________
/\ sa \
/ \ ku \
\ / ra /
\/_______/
Extends the functionality of R serialization by augmenting the built-in reference hook system. This enhanced implementation allows an integrated single-pass operation that combines R serialization with third-party serialization methods.
Facilitates the serialization of even complex R objects, which contain non-system reference objects, such as those accessed via external pointers, to enable their use in parallel and distributed computing.

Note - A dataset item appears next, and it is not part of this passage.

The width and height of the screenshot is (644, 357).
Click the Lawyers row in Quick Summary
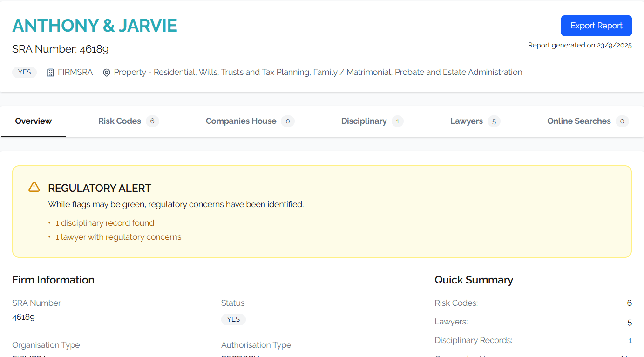533,322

This package was a request from a meeting of the R Consortium Marshalling and Serialization Working Group held at useR!2024 in Salzburg, Austria. It is designed to eventually provide a common framework for marshalling in R.
It extracts the functionality embedded within the mirai async framework for use in other contexts.
Install the current release from CRAN:
install.packages("sakura")
Or the development version using:
pak::pak("shikokuchuo/sakura")
Some R objects by their nature cannot be serialized, such as those accessed via an external pointer.
Using the arrow
package as an
example:
library(arrow, warn.conflicts = FALSE)
obj <- list(as_arrow_table(iris), as_arrow_table(mtcars))
unserialize(serialize(obj, NULL))
#> [[1]]
#> Table
#> Error: Invalid <Table>, external pointer to null
In such cases, sakura::serial_config()
can be used to create custom
serialization configurations, specifying functions that hook into R’s
native serialization mechanism for reference objects (‘refhooks’).
cfg <- sakura::serial_config(
"ArrowTabular",
arrow::write_to_raw,
function(x) arrow::read_ipc_stream(x, as_data_frame = FALSE)
)
This configuration can then be supplied as the ‘hook’ argument for
sakura::serialize()
and sakura::unserialize()
.
sakura::unserialize(sakura::serialize(obj, cfg), cfg)
#> [[1]]
#> Table
#> 150 rows x 5 columns
#> $Sepal.Length <double>
#> $Sepal.Width <double>
#> $Petal.Length <double>
#> $Petal.Width <double>
#> $Species <dictionary<values=string, indices=int8>>
#>
#> See $metadata for additional Schema metadata
#>
#> [[2]]
#> Table
#> 32 rows x 11 columns
#> $mpg <double>
#> $cyl <double>
#> $disp <double>
#> $hp <double>
#> $drat <double>
#> $wt <double>
#> $qsec <double>
#> $vs <double>
#> $am <double>
#> $gear <double>
#> $carb <double>
#>
#> See $metadata for additional Schema metadata
This time, the arrow tables are handled seamlessly.
Using torch
as another example:
library(torch)
x <- list(torch_rand(5L), runif(5L))
unserialize(serialize(x, NULL))
#> [[1]]
#> torch_tensor
#> Error in (function (self) : external pointer is not valid
Base R serialization above fails, but sakura
serialization succeeds:
cfg <- sakura::serial_config("torch_tensor", torch::torch_serialize, torch::torch_load)
sakura::unserialize(sakura::serialize(x, cfg), cfg)
#> [[1]]
#> torch_tensor
#> 0.3755
#> 0.0540
#> 0.3365
#> 0.3944
#> 0.5949
#> [ CPUFloatType{5} ]
#>
#> [[2]]
#> [1] 0.4271107 0.5690996 0.8724742 0.8202838 0.3796990
A low-level interface is provided for use by other packages. The following C callables are registered:
sakura_serialize_init;
sakura_unserialize_init;
sakura_serialize;
sakura_unserialize;
Their function signatures may be inspected in src/sakura.h
.
We would like to thank in particular:
- R Core for providing the interface to the R serialization mechanism.
- Luke Tierney and Mike Cheng for their meticulous efforts in documenting the serialization interface.
- Daniel Falbel for discussion around an efficient solution to serialization and transmission of torch tensors.
–
Please note that this project is released with a Contributor Code of Conduct. By participating in this project you agree to abide by its terms.